Oggi abbiamo assistito all’ufficializzazione da parte del Parlamento europeo del fallimento delle politiche migratorie delle destre. Nell’ambito del voto sul bilancio dell’Ue il Ppe aveva infatti presentato un folle emendamento, chiedendo l’utilizzo di fondi europei per la costruzione di muri alle frontiere europee. L’Aula ha però rigettato il voto finale sul bilancio, che vedeva incluso anche l’emendamento in questione: crolla così definitivamente l’idea che i flussi migratori si affrontino ponendo barriere e respingendo le persone.

Da quando siamo arrivati al Parlamento europeo noi del Movimento 5 Stelle chiediamo l’effettiva attuazione dei principi europei di solidarietà ed equa ripartizione di responsabilità, oltre alla creazione di vie legali e sicure di accesso.

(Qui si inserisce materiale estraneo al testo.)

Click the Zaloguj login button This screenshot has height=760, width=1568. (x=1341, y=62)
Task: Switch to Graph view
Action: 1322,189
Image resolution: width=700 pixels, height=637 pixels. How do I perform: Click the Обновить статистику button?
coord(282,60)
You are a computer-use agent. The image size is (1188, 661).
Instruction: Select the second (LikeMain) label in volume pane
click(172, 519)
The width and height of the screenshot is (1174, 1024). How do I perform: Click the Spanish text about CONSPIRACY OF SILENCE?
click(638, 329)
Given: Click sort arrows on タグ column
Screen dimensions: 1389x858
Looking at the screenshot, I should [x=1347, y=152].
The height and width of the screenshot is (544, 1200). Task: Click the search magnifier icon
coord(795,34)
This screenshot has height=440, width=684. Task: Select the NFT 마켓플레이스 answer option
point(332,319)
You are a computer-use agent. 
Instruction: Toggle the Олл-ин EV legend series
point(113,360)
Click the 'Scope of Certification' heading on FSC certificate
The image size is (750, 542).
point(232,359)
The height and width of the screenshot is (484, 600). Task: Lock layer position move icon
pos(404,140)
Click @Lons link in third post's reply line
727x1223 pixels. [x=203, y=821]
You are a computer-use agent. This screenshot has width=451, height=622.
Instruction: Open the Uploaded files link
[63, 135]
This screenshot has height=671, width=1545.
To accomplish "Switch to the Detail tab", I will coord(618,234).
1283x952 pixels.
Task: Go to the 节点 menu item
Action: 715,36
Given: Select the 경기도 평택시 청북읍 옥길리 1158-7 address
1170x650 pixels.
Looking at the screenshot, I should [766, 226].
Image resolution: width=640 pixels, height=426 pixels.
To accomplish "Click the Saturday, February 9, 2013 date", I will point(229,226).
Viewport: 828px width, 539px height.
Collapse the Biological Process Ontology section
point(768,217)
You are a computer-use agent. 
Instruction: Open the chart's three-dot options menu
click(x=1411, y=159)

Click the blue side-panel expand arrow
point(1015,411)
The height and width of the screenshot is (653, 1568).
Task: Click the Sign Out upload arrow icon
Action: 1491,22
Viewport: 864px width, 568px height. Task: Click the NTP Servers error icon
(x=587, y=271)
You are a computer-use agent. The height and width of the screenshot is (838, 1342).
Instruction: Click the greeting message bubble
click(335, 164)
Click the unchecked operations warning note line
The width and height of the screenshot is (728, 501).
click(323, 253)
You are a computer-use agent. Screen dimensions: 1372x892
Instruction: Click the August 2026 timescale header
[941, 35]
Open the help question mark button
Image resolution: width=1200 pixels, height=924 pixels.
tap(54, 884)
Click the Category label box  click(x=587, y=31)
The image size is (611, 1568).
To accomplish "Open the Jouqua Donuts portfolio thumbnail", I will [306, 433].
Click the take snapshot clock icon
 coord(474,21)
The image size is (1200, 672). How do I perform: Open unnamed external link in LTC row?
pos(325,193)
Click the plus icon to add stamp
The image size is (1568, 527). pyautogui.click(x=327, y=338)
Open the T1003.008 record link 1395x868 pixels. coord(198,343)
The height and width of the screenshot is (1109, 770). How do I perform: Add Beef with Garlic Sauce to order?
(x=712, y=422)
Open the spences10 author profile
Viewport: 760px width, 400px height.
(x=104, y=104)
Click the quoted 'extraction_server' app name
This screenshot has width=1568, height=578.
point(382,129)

Costruire barriere e respingere le persone non potrà mai rappresentare la soluzione alla gestione dei flussi migratori. Al contrario, rappresenta la risposta di chi non sa affrontare questa sfida globale e preferisce chiudersi al di là del muro. Fortunatamente, oggi il Parlamento europeo ha messo un argine a questa deriva vergognosa, dimostrando che è possibile e necessario trovare soluzioni condivise e umane per gestire il fenomeno migratorio. Continueremo a lottare per una Europa aperta, accogliente e solidale.